• _EXERCISE DIRECTIONS_: Every line from the beginning of the data through the line containing "Given: Go to the Accueil menu item" should be reproduced exactly, and no further lines should be output.

• _RECORDS SUPPLIED_:
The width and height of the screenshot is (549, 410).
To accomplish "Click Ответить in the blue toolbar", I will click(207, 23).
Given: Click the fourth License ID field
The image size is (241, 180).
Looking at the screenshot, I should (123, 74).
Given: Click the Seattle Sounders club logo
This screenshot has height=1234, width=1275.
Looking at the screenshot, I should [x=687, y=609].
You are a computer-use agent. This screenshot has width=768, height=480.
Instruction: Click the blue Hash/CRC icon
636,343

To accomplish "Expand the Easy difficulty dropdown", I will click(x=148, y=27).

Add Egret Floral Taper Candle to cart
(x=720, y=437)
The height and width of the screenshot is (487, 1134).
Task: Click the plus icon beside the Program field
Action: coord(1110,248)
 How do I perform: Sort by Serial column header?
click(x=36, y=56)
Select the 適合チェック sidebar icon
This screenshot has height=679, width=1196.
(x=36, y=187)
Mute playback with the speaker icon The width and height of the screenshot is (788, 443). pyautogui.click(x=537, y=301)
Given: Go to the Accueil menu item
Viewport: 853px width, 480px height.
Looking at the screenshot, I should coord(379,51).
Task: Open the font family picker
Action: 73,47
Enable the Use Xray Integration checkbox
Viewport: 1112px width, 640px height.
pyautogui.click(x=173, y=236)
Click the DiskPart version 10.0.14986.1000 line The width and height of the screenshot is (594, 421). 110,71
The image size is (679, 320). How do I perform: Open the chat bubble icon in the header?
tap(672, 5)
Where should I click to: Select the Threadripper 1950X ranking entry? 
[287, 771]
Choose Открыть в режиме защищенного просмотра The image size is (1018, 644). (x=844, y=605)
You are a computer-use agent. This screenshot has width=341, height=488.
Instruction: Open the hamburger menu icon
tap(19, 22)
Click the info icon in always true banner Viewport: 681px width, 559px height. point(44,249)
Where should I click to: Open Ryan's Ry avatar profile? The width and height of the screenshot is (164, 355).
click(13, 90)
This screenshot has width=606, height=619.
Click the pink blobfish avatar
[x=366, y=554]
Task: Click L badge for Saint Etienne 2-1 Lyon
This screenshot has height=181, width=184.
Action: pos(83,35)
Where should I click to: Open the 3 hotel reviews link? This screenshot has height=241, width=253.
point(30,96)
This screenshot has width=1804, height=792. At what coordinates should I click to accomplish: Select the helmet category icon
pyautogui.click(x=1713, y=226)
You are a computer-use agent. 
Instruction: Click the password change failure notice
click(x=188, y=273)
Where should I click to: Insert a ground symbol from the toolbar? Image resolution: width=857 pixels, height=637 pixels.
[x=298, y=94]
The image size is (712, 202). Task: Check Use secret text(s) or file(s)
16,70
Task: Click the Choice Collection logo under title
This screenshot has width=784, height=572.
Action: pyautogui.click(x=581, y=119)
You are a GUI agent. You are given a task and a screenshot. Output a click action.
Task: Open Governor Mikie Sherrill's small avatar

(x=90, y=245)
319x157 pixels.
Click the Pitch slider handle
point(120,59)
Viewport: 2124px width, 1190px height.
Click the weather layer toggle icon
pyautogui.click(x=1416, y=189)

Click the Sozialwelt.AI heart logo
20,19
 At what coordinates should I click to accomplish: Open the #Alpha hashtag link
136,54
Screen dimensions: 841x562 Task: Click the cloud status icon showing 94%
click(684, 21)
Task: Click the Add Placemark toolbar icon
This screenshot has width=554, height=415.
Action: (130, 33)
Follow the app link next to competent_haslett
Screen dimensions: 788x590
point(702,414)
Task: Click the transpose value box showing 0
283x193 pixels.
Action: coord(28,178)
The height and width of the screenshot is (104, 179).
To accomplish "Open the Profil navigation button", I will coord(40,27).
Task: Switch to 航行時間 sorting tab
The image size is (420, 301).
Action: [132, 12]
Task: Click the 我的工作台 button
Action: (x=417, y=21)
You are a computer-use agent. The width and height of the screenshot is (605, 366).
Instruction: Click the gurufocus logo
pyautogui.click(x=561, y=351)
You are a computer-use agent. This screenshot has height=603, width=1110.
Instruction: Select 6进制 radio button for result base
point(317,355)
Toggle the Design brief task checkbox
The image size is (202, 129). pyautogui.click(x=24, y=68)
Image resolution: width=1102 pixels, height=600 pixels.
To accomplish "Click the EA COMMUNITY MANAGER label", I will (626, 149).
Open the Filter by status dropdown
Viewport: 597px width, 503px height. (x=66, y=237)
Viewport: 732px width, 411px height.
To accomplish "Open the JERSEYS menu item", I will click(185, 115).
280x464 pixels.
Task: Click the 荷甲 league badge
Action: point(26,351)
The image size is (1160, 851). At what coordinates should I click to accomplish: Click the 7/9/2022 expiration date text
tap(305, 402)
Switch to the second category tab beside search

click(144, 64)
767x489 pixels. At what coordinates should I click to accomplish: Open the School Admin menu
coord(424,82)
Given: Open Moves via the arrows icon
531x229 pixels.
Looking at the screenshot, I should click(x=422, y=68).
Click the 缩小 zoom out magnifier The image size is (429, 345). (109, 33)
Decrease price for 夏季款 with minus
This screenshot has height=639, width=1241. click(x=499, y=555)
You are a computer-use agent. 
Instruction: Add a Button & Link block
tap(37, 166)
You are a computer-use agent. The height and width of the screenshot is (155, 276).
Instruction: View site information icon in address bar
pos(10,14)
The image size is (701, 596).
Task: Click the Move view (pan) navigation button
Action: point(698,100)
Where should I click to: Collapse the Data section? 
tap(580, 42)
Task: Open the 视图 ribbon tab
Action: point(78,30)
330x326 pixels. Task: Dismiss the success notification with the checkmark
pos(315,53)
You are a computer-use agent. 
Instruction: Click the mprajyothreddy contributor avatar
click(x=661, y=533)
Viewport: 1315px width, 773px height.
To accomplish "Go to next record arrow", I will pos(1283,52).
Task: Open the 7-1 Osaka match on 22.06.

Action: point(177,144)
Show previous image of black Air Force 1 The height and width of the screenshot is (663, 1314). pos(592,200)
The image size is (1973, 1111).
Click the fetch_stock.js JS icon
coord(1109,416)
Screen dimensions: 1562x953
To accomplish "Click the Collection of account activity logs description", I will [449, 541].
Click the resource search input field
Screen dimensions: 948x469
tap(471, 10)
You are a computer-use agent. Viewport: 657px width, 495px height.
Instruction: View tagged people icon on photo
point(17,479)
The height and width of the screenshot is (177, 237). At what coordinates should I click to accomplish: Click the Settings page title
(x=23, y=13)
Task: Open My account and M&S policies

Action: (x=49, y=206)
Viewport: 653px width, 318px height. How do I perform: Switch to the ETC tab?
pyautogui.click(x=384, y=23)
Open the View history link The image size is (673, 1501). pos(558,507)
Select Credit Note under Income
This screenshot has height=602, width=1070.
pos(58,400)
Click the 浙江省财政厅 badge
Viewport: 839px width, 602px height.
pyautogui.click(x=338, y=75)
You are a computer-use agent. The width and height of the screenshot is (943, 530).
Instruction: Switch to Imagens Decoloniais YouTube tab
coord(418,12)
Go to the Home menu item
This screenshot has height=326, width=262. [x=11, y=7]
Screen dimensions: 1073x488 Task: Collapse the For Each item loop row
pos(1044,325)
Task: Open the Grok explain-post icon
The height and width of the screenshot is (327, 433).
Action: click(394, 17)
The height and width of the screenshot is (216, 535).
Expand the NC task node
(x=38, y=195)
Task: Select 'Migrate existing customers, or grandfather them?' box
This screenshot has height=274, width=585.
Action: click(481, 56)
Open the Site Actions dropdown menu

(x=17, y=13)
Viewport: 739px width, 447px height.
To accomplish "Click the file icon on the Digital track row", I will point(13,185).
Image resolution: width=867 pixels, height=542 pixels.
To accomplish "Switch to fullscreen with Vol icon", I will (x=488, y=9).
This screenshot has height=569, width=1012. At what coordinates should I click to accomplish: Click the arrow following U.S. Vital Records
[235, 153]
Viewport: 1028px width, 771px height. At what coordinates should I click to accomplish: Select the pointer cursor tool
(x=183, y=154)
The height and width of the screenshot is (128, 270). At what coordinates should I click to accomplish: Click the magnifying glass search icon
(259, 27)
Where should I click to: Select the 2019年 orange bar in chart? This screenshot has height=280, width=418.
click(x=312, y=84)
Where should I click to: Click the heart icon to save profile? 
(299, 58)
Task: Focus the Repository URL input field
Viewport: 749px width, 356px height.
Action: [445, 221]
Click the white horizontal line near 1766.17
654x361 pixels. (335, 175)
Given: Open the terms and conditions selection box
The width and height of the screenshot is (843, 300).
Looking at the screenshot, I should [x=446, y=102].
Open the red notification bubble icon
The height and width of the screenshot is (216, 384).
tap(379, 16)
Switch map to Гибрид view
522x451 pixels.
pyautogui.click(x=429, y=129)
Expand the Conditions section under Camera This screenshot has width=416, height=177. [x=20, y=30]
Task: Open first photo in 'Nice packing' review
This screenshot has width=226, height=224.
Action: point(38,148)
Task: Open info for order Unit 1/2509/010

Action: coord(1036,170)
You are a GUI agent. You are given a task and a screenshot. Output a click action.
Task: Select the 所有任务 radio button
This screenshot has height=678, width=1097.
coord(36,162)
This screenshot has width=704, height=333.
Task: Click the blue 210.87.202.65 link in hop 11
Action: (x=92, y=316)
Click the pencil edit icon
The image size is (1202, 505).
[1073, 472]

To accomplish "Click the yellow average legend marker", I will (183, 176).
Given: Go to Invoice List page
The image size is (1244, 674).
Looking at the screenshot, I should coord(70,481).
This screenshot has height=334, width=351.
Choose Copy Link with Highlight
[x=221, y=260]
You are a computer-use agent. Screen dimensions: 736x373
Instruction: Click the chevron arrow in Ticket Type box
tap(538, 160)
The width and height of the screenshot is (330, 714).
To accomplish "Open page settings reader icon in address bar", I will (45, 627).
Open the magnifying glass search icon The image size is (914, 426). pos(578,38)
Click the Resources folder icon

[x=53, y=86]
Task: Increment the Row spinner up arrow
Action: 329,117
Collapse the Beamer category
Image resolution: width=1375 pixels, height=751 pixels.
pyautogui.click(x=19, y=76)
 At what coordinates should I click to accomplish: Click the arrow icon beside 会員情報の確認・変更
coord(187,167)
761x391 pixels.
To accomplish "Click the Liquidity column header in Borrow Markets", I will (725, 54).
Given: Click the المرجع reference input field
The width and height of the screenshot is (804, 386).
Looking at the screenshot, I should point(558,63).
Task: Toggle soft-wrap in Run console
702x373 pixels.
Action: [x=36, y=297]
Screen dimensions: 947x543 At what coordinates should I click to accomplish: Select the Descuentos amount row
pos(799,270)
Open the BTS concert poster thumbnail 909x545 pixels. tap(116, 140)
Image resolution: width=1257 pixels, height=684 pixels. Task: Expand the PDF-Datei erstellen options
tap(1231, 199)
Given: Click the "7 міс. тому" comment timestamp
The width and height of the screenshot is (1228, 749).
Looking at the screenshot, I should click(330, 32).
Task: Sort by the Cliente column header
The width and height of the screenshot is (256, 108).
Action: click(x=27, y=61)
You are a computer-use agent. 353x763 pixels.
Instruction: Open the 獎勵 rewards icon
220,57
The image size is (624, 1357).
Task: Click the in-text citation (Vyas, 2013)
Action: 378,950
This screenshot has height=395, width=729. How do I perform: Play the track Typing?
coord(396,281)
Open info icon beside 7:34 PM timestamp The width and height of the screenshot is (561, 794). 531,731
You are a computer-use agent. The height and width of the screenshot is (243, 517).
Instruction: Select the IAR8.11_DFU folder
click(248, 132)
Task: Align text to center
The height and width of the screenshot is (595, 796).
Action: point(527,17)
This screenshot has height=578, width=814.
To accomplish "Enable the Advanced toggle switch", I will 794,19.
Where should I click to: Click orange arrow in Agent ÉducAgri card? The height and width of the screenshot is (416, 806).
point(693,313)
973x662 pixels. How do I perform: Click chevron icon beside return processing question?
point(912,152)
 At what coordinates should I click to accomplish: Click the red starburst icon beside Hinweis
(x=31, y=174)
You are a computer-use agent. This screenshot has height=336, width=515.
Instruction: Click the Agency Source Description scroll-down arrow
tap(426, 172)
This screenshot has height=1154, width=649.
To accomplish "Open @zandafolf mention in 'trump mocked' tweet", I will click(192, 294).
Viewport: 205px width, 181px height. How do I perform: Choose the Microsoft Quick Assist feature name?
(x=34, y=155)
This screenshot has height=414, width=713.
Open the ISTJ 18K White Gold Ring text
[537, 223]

• _RESPONSE AREA_:
The width and height of the screenshot is (549, 410).
To accomplish "Click Ответить in the blue toolbar", I will click(207, 23).
Given: Click the fourth License ID field
The image size is (241, 180).
Looking at the screenshot, I should (123, 74).
Given: Click the Seattle Sounders club logo
This screenshot has height=1234, width=1275.
Looking at the screenshot, I should [x=687, y=609].
You are a computer-use agent. This screenshot has width=768, height=480.
Instruction: Click the blue Hash/CRC icon
636,343

To accomplish "Expand the Easy difficulty dropdown", I will click(x=148, y=27).

Add Egret Floral Taper Candle to cart
(x=720, y=437)
The height and width of the screenshot is (487, 1134).
Task: Click the plus icon beside the Program field
Action: coord(1110,248)
 How do I perform: Sort by Serial column header?
click(x=36, y=56)
Select the 適合チェック sidebar icon
This screenshot has height=679, width=1196.
(x=36, y=187)
Mute playback with the speaker icon The width and height of the screenshot is (788, 443). pyautogui.click(x=537, y=301)
Given: Go to the Accueil menu item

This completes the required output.